Task statement —
Copy out each line of the data that holds the string "will".

※ ※ ※

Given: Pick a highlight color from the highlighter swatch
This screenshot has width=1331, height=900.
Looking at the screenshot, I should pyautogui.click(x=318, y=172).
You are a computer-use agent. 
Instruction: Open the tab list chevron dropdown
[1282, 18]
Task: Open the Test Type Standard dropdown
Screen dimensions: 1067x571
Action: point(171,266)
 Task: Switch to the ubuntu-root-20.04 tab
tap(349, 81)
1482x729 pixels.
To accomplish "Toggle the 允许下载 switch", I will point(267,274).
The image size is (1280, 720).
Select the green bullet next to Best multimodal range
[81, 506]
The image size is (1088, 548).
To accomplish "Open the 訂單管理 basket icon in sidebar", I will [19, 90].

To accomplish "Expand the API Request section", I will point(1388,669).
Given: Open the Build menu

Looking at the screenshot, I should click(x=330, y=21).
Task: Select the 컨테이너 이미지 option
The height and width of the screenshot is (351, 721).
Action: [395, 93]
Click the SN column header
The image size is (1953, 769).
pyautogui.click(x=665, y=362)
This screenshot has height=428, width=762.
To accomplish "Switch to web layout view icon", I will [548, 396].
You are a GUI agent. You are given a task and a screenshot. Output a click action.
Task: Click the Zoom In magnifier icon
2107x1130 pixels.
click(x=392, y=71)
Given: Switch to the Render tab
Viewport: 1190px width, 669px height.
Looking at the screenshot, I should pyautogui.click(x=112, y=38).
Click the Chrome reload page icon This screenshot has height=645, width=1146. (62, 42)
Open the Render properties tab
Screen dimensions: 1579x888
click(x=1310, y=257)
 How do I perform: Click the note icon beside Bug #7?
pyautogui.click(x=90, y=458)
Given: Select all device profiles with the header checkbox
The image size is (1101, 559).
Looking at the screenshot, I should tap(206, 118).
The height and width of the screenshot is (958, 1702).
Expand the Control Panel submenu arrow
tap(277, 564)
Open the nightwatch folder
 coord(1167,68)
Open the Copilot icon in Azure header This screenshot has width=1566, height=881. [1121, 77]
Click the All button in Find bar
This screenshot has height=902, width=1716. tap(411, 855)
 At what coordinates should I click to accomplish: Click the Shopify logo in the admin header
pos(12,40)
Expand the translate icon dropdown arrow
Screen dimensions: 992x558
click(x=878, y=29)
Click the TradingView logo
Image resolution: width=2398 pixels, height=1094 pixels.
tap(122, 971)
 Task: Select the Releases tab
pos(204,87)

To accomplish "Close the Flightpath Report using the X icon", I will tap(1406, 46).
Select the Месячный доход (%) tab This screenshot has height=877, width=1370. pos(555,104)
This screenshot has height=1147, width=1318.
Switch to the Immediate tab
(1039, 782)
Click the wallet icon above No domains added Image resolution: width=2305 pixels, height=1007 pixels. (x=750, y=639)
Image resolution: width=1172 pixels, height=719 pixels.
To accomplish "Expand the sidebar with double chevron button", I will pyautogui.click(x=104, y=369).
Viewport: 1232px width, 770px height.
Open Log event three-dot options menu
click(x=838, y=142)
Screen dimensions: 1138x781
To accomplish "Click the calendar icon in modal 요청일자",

※ ※ ※

The completed task —
To accomplish "Toggle the 允许下载 switch", I will point(267,274).
To accomplish "Open the 訂單管理 basket icon in sidebar", I will [19, 90].
To accomplish "Expand the API Request section", I will point(1388,669).
To accomplish "Switch to web layout view icon", I will [548, 396].
To accomplish "Close the Flightpath Report using the X icon", I will tap(1406, 46).
To accomplish "Expand the sidebar with double chevron button", I will pyautogui.click(x=104, y=369).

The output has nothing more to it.